22 July 2010

Daily Digest, 2010.07.21

Wednesday: Niemann fellow denied visa; Techdirt on copyright, copywrong, and publishing; Michael Geist on the current ACTA draft; a French venture in "crowdfunded" literature; the eternal memory of the Web; the role (not) of mirror neurons in speech perception; life without language; videos from the conference "Religion and Tolerance"; philosophical dustup over statistical models in the social sciences; Richard King on C. P. Snow, and the current relationship of literature and science; Mozart fiction corner; BP also Photoshops incompetently; update on Kafka's papers; Gene Kelly dances on roller skates.


Colombian investigative reporter Hollman Morris has been denied a visa by the U. S. State Department to come to the United States to take up a yearlong Niemann Fellowship at Harvard; Emily Badger at Miller-McCune Online has the story:
The State Department, in its lone comment on the case, said Morris was denied due to a Patriot Act clause that bars entry into the U.S. by anyone who has engaged in loosely defined “terrorist activities.”
It seems that Morris's "terrorist activities" amount simply to investigating the activities of terrorist organizations:
Morris has covered both sides of Colombia’s decades-long battle between right-wing paramilitaries and left-wing guerillas in the Revolutionary Armed Force of Colombia (or FARC).

“In order to be able to report on the conflict, you have to get sources from these groups,” said Carlos Lauria, senior program coordinator for the Americas with the Committee to Protect Journalists. “And Hollman Morris has done so.

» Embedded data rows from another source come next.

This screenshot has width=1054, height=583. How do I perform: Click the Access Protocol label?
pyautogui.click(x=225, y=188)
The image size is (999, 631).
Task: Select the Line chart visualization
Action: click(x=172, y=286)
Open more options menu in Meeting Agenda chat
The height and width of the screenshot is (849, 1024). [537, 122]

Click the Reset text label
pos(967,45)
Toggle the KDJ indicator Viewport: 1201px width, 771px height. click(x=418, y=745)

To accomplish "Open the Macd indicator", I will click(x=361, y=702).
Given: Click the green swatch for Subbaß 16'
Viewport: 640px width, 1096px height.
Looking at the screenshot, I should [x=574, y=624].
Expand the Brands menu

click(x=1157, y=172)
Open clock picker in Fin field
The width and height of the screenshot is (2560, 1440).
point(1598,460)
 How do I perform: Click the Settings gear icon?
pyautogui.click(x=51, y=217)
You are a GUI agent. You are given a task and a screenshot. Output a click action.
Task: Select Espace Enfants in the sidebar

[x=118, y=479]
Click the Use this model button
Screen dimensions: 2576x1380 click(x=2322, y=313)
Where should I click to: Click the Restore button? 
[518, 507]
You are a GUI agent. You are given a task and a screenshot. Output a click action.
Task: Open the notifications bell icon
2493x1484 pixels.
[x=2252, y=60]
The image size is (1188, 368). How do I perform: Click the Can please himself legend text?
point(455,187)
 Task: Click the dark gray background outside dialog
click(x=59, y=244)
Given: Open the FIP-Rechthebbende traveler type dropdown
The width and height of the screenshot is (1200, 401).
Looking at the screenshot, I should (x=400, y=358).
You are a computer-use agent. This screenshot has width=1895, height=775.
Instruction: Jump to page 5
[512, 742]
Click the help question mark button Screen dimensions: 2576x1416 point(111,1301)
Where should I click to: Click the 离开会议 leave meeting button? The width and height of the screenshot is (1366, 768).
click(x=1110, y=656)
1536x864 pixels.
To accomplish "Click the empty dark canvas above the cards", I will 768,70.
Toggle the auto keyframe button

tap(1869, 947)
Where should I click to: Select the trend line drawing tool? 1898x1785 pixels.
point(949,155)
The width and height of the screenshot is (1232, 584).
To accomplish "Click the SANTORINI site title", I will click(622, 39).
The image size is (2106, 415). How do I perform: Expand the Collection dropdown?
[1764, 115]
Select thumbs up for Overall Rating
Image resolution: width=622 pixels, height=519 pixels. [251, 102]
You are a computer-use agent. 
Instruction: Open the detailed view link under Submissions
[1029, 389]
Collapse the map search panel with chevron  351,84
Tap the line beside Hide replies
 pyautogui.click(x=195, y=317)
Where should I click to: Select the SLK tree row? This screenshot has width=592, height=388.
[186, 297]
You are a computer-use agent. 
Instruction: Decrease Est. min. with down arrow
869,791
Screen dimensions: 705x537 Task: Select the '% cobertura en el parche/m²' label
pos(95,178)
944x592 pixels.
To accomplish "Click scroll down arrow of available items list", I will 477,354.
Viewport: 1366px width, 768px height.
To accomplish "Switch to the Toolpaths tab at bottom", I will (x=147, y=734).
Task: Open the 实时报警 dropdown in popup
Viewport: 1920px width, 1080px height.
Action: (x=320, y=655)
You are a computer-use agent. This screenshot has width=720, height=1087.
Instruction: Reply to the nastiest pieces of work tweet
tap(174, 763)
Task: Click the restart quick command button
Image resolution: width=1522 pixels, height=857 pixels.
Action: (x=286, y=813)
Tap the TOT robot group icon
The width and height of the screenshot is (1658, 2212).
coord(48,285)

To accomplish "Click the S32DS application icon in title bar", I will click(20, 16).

That’s part of his reporting.”

Copyright and Publishing

I discovered the site Techdirt about a week ago, and it has quickly become my most important source of news on copyright and related issues. Michael Masnick writes clearly and incisively about the issues and is comprehensively informed, not just about current events, but about the history of copyright (he made an accurate and interesting reference to the Statute of Anne already in the first few days that I was following the site). I could include practically every one of Masnick's posts in my Daily Digests, but it would a lot easier if you just subscribed to the site's feed yourself.

Here are some items from Techdirt on Wednesday.
• A report, with some additional thoughts, on the new study showing that "pay-what-you-want" plus charitable contribution elicits more and higher donations than other models (I reported on this story on 15 July). Masknick's survey of real-life examples of "pay-what-you-want" is especially useful.

•Via Glyn Moody, Masnick links to and discusses a new report (in German) from the Deutsche Bank that suggests it's time to rethink copyright; a quote from a Google translation as given in Masnick's post:
The copyright in its extreme form, "all rights reserved" can suppress creativity. In the worst case, inhibiting innovation potential. It raises the question whether, in the digital age, a conflict of interest exists between the understanding of copyright as a source or as a handicap for innovation.
I've downloaded the original of the report, and will try to find time to take a look at it later today.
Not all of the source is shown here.